* _Exercise_
Format the listing from the line with "At what coordinates should I click to accomplish: Hide" through the line with "tap(667, 473)" as a Markdown table with two columns, Row for the row number and Text for the line, leaving out any blank lines.

╭──

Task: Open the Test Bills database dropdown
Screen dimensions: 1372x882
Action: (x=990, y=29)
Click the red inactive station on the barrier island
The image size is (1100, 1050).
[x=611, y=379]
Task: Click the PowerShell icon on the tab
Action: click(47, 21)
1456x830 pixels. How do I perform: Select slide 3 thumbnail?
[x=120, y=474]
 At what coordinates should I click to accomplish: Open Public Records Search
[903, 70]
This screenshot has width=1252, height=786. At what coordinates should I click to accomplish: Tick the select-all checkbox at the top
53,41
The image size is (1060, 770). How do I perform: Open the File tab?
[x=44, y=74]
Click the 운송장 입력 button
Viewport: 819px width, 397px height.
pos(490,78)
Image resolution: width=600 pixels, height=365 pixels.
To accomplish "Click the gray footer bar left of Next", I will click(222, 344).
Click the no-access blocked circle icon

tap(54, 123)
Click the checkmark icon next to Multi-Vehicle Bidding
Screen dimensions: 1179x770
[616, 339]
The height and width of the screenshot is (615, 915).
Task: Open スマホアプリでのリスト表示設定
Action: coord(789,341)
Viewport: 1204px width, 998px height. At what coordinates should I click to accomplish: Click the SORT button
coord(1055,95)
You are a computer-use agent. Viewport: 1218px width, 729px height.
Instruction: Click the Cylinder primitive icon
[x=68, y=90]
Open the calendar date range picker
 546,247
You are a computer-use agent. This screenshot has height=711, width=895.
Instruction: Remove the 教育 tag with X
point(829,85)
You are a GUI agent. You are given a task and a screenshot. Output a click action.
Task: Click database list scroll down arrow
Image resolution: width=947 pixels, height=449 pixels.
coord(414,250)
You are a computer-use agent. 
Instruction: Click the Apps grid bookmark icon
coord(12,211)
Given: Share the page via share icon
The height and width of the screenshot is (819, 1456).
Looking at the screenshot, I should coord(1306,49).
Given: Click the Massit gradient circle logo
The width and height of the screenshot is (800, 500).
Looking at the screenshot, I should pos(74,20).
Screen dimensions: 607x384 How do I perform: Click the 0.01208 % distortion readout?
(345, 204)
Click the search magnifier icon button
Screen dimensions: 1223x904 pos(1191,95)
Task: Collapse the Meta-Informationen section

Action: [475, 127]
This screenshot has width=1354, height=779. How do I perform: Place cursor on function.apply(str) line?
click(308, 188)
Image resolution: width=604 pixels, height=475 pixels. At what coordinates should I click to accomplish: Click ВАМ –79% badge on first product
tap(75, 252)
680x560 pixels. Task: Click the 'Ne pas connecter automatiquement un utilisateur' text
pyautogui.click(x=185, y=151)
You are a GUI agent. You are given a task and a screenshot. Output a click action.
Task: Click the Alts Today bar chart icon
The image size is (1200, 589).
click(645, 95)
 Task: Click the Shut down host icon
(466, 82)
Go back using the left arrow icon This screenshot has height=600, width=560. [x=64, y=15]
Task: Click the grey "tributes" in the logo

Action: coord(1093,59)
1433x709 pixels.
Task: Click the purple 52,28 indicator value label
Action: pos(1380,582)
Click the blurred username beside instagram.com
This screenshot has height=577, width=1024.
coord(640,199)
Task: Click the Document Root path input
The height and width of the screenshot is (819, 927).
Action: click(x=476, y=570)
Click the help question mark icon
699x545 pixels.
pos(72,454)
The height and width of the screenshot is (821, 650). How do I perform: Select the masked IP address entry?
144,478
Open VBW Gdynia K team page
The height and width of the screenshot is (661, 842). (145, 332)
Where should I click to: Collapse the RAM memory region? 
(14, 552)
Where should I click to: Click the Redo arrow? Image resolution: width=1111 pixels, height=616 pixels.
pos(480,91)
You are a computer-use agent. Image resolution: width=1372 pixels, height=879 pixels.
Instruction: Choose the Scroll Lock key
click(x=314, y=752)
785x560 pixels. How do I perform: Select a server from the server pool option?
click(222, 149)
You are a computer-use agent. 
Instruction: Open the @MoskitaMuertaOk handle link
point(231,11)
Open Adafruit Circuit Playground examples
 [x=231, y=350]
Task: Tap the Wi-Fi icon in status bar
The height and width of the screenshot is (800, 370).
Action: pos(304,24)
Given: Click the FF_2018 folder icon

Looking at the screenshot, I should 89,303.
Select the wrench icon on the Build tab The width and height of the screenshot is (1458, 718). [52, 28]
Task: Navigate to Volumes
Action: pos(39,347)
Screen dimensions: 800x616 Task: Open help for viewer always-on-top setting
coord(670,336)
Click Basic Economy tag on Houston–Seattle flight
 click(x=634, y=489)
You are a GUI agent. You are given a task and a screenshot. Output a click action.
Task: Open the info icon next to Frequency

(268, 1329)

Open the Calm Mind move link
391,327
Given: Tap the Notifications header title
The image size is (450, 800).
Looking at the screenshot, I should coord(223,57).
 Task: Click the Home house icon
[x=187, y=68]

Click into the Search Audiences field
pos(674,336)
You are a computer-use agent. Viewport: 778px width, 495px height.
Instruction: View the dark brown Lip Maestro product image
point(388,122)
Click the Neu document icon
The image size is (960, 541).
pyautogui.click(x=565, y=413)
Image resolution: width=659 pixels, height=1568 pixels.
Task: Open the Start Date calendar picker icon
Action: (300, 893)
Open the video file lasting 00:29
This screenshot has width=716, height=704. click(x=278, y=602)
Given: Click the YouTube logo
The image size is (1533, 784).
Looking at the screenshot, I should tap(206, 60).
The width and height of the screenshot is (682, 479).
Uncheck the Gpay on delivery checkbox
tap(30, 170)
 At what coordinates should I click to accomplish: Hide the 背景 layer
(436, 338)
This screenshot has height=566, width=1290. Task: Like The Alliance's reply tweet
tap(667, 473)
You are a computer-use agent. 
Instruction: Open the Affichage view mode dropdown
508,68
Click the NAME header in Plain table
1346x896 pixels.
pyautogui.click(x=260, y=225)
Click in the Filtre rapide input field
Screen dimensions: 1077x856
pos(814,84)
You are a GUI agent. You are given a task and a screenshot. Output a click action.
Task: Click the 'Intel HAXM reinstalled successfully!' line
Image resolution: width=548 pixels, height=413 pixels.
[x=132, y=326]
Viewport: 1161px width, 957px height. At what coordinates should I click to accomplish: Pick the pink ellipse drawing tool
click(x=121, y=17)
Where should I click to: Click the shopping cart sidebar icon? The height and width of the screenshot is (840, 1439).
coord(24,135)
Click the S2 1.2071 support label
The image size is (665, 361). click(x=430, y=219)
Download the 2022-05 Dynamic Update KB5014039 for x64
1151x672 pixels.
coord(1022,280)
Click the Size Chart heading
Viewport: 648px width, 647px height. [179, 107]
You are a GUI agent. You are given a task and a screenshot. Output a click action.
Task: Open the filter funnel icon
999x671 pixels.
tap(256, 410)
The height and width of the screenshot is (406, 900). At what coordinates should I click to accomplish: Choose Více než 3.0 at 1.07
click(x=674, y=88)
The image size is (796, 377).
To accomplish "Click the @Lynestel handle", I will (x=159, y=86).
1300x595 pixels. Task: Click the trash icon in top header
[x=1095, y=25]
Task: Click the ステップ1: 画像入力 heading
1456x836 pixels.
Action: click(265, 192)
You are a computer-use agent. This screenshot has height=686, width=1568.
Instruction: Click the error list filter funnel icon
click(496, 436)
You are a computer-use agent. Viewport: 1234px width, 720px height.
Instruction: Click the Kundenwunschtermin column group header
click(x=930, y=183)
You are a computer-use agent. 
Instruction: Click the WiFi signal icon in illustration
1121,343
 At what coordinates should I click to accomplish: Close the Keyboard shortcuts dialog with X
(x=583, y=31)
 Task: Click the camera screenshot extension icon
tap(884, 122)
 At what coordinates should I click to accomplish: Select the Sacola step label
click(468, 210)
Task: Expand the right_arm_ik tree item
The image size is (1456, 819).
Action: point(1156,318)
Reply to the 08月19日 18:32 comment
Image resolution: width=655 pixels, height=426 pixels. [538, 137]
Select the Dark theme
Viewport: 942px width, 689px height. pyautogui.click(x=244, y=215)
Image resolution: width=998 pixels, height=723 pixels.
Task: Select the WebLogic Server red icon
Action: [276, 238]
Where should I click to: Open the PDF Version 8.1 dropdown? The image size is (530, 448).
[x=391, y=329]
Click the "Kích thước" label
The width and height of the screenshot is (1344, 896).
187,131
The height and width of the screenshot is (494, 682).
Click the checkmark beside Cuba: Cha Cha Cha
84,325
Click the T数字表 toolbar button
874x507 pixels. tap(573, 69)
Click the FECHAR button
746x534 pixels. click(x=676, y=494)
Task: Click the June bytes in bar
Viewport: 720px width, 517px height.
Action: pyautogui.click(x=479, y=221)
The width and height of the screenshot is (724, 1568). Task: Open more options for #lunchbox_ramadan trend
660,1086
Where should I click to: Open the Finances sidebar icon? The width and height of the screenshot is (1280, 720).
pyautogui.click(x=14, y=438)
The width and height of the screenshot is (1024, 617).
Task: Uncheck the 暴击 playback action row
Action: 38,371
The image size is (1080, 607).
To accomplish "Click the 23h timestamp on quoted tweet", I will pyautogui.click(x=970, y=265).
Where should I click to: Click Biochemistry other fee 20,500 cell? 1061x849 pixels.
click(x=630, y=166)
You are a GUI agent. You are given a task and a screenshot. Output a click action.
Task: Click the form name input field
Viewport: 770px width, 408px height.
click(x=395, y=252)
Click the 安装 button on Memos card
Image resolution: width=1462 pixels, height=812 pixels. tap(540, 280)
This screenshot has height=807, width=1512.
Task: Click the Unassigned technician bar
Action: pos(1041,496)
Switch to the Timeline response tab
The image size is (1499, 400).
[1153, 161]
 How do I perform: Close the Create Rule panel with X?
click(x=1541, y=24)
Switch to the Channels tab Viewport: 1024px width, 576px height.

╰──

* _Output for this exercise_
| Row | Text |
|---|---|
| 1 |  At what coordinates should I click to accomplish: Hide the 背景 layer |
| 2 | (436, 338) |
| 3 | This screenshot has height=566, width=1290. Task: Like The Alliance's reply tweet |
| 4 | tap(667, 473) |